ID: testosterone
Aliases: testosterone cypionate, testosterone enanthate, testosterone undecanoate, testosterone gel, Test C, TRT
Type: compound
Route/form: IM/subQ injection, transdermal, oral, buccal, nasal, or implant depending product; testosterone cypionate label is IM
Status: approved
Evidence level: approved / labelled
Best data tier: approved label + human controlled/review
Support scope: human, review/regulatory
Source types: human_rct, label, review, safety_review
Linked sources: 7
Broad outcomes: Fat loss / metabolic health, Hormones / fertility / sexual health, Muscle growth / performance / recovery, PEDs / AAS / thermogenics
Reading note: These are curation notes anchored to linked sources, not a clinical recommendation or protocol.
Targets / mechanism
- androgen receptor agonist
- HPG-axis suppression via negative feedback
- estradiol conversion via aromatase
- DHT conversion via 5-alpha-reductase
Optimization domains
- androgen therapy
- testosterone
- muscle
- body composition
- endocrine
- fertility
- steroid
Research basis
- Approved testosterone products anchor replacement therapy for clearly defined hypogonadism, with route-specific label context and TRAVERSE providing large cardiovascular-safety data in appropriately selected hypogonadal men.

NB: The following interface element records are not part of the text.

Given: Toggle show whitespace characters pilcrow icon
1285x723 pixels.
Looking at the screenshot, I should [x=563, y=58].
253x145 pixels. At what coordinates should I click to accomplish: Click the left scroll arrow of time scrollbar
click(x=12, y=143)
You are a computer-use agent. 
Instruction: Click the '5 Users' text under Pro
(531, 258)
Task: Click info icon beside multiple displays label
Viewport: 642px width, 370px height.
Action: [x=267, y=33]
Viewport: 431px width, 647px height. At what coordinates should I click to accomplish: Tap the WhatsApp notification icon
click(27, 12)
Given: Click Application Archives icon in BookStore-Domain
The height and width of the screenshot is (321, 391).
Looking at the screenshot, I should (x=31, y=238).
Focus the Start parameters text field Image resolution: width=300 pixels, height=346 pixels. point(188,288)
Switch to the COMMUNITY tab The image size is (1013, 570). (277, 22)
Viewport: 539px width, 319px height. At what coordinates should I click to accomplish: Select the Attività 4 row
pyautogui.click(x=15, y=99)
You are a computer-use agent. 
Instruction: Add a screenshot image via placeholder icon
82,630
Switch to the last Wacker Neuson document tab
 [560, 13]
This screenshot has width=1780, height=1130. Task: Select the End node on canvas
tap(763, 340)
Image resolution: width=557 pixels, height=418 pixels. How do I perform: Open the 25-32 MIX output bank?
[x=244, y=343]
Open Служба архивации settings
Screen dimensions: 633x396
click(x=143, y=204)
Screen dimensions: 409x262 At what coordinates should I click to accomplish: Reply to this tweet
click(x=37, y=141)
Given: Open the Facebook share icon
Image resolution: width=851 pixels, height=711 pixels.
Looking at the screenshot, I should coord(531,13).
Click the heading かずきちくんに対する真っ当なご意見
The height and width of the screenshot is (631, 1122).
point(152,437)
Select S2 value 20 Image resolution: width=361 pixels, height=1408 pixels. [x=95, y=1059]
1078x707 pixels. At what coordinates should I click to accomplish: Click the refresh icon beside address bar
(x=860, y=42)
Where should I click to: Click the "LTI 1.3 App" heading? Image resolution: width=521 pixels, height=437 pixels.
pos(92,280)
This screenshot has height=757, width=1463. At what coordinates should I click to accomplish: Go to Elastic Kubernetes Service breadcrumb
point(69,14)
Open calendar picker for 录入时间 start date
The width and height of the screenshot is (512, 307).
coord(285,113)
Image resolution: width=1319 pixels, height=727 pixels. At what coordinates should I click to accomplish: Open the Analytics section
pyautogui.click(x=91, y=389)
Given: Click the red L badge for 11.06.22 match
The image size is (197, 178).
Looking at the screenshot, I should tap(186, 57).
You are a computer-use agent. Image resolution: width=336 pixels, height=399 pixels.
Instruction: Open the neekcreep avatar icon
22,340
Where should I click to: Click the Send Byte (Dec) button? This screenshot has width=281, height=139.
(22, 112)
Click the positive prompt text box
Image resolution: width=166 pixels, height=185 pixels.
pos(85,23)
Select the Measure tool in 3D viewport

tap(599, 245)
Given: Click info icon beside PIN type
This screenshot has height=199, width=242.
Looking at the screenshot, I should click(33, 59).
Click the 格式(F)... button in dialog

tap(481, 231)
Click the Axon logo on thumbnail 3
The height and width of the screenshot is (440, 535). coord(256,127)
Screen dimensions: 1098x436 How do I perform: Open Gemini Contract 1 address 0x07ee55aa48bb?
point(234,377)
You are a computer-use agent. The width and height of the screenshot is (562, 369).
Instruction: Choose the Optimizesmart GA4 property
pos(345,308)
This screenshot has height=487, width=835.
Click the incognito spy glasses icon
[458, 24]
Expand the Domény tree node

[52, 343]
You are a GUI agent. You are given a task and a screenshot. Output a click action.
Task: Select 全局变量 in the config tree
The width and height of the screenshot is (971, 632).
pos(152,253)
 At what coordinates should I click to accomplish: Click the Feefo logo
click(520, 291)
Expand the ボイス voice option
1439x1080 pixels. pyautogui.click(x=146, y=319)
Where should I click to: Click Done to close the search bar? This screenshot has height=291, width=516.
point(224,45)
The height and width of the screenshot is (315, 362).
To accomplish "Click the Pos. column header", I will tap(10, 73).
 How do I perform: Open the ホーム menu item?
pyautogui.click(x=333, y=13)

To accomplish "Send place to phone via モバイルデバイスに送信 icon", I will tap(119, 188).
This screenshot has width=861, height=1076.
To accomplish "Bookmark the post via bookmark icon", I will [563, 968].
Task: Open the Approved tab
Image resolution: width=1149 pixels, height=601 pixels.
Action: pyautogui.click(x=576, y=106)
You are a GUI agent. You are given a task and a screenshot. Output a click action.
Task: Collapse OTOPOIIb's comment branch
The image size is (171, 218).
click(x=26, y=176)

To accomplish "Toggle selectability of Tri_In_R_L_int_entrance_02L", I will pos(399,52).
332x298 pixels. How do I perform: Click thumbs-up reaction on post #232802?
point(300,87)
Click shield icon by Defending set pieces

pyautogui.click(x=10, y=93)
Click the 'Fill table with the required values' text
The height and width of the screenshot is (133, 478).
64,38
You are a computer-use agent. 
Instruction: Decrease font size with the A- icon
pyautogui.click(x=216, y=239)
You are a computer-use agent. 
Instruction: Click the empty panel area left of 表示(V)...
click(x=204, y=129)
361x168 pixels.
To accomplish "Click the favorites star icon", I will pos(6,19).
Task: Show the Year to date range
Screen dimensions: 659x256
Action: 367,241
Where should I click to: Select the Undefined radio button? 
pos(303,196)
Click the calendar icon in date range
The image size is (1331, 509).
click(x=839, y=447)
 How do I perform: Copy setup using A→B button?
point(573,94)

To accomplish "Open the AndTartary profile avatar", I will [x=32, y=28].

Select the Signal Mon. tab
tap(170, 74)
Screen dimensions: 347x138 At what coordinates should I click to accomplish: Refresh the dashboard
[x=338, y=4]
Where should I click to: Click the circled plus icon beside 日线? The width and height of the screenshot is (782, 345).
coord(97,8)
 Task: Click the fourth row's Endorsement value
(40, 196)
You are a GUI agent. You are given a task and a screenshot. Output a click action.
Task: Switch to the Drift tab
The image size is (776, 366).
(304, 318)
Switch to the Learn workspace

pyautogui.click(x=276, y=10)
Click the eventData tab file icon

- The performance/body-composition signal is real: randomized human trials show supraphysiologic and graded testosterone exposure can increase fat-free mass, muscle size, strength/power, hemoglobin, and IGF-1 while changing HDL.
- It is the reference compound for judging SARMs, AAS, hCG, and SERMs because exogenous testosterone directly raises androgen exposure while suppressing endogenous LH/FSH signaling.
Limits, risks, and missing evidence
- Replacement therapy, high-normal TRT, and supraphysiologic cycling are different claims; TRAVERSE does not make bodybuilding-dose use cardiovascularly safe.
- HPG-axis suppression, infertility/testicular atrophy, erythrocytosis, estradiol/DHT conversion, acne/hair loss, gynecomastia, blood-pressure/lipid effects, sleep apnea, and cardiac/prostate monitoring dominate nonmedical risk framing.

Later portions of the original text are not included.